[Opening Entries provided section]

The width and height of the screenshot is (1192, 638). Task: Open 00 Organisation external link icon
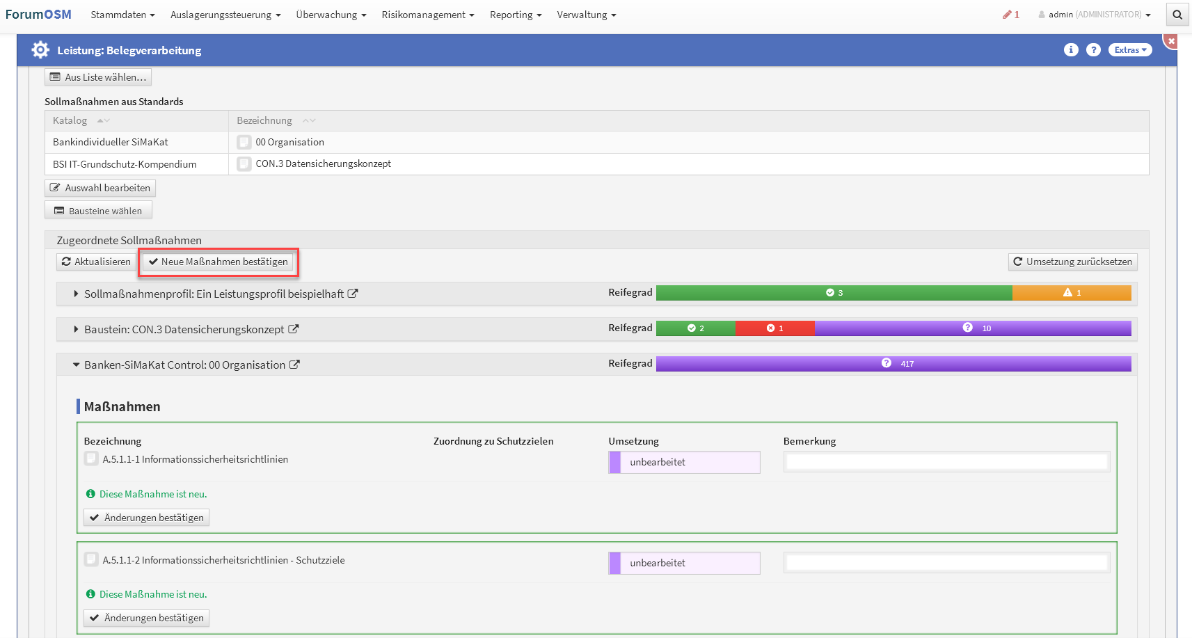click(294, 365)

[Closing Entries provided section]
[Opening Entries provided section]

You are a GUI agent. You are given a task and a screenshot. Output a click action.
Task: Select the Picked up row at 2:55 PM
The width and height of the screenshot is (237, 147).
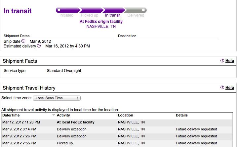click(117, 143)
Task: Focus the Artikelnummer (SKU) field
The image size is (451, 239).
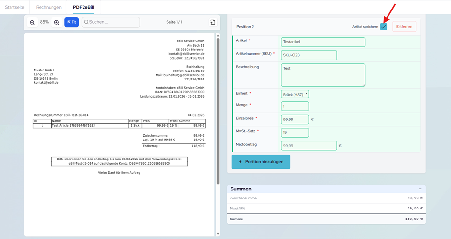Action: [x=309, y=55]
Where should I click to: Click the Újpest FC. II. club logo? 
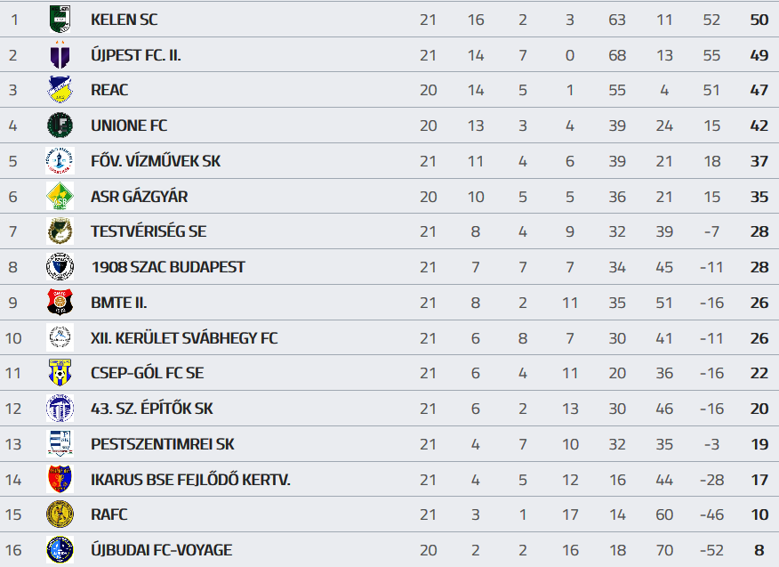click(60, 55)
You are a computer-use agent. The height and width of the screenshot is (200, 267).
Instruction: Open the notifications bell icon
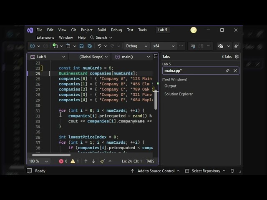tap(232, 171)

[Closing Entries provided section]
[Opening Entries provided section]

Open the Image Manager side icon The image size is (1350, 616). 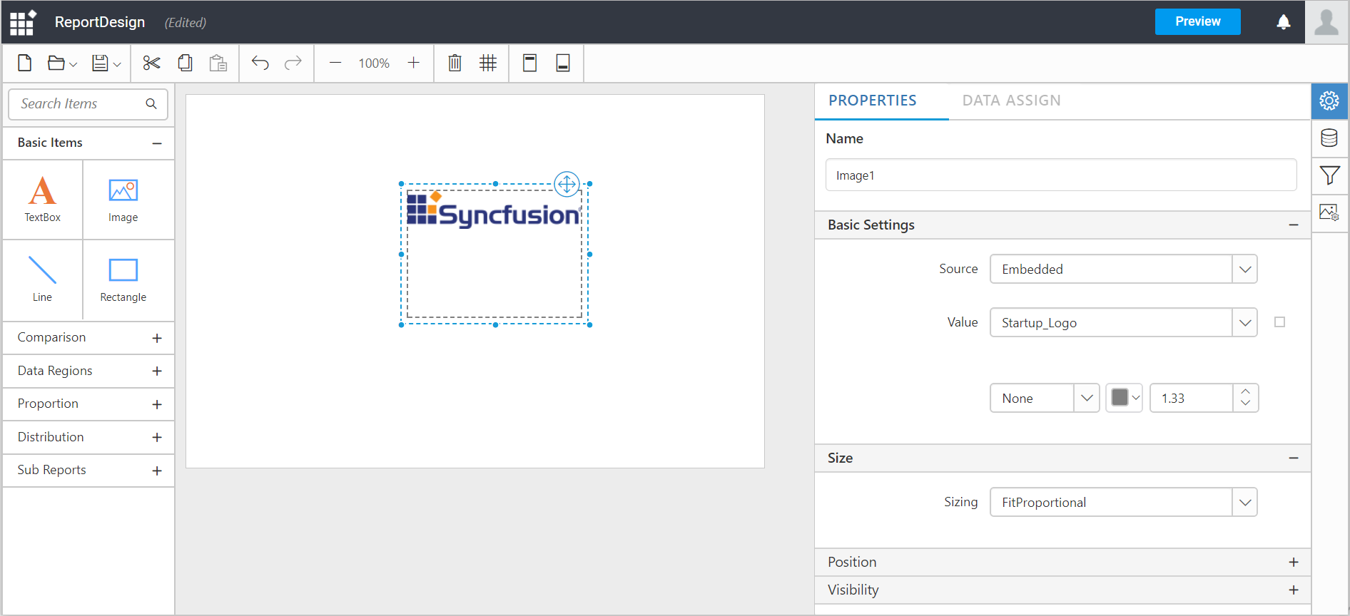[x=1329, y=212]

[Closing Entries provided section]

• **What is needed**: Whichever lines of the data include the word "agent", pull them out.

• **Result**:
You are a GUI agent. You are given a task and a screenshot. Output a click action.
You are a computer-use agent. The height and width of the screenshot is (200, 267).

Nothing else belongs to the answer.